### [Supplied information]
[start]

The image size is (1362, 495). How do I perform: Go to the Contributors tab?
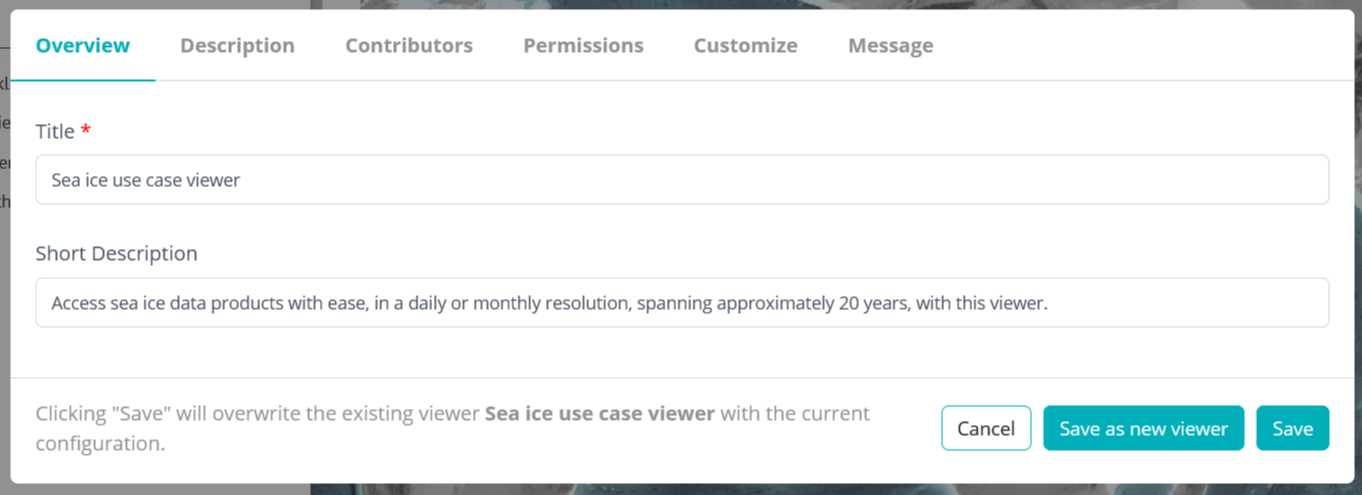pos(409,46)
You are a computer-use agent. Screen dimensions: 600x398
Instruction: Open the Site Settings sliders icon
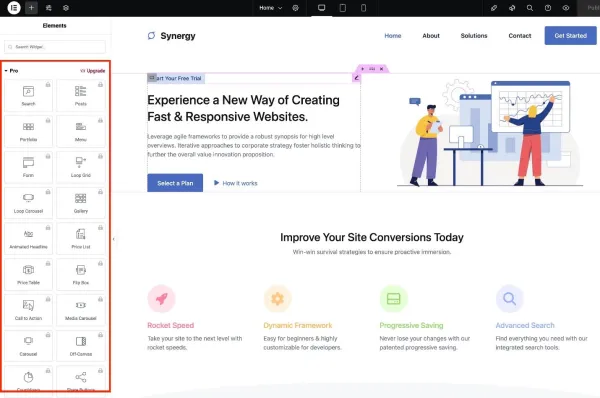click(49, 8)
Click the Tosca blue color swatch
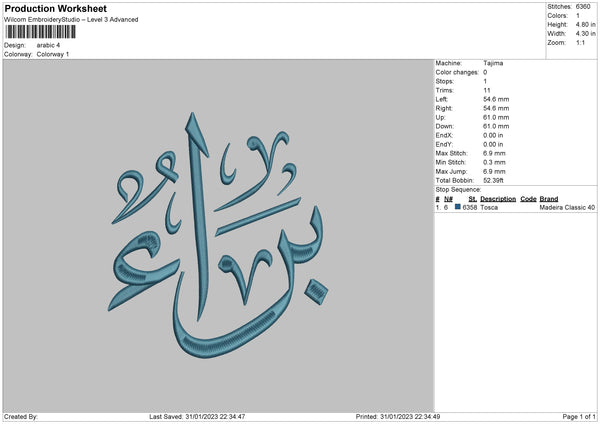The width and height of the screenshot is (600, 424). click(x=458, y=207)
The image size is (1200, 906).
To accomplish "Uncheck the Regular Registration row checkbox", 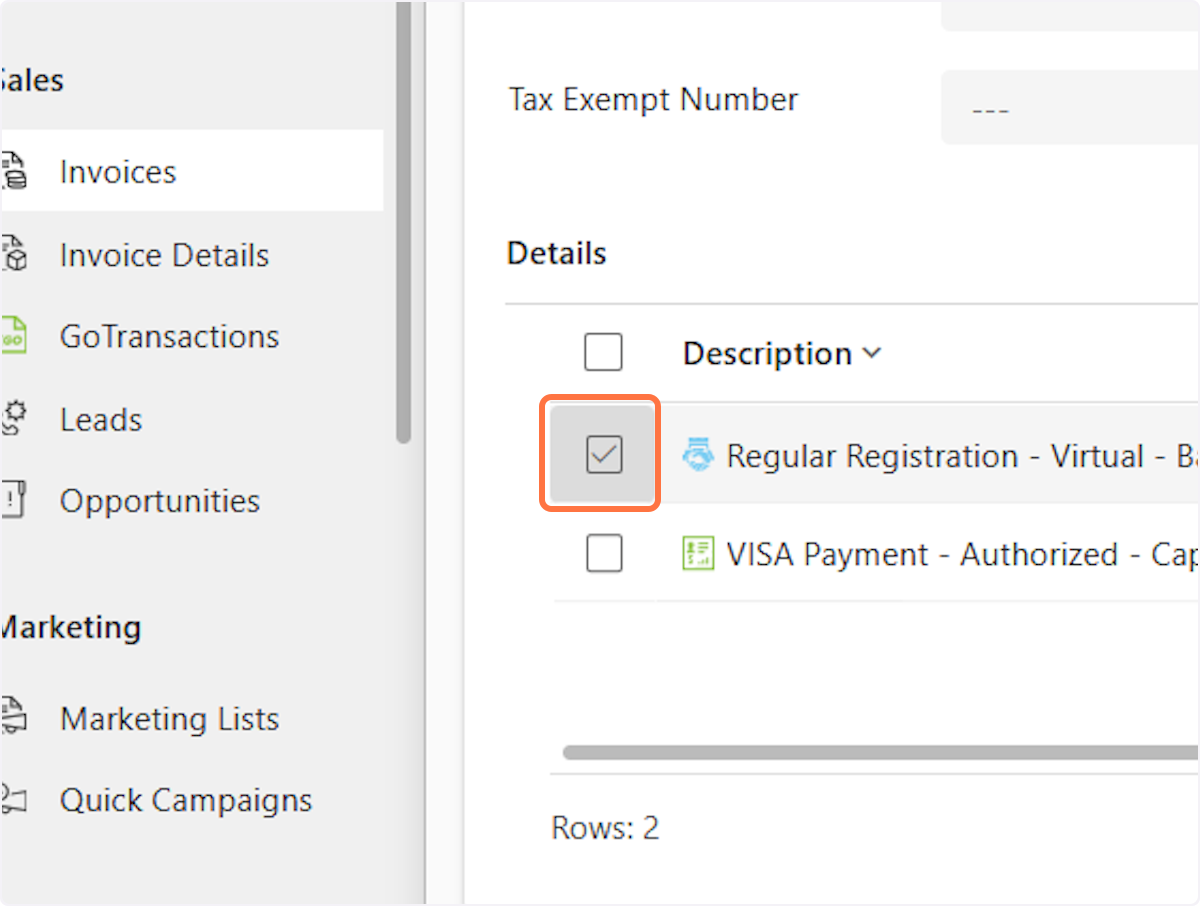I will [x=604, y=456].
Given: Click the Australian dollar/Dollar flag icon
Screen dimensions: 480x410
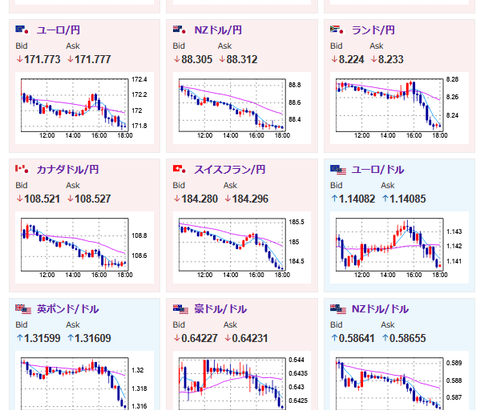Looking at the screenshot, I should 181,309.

[end]

### [What to work on]
Count the lines of the material above that contain the string "dimensions" with the same capitalization. Reply with that number only.

### [Reply]
2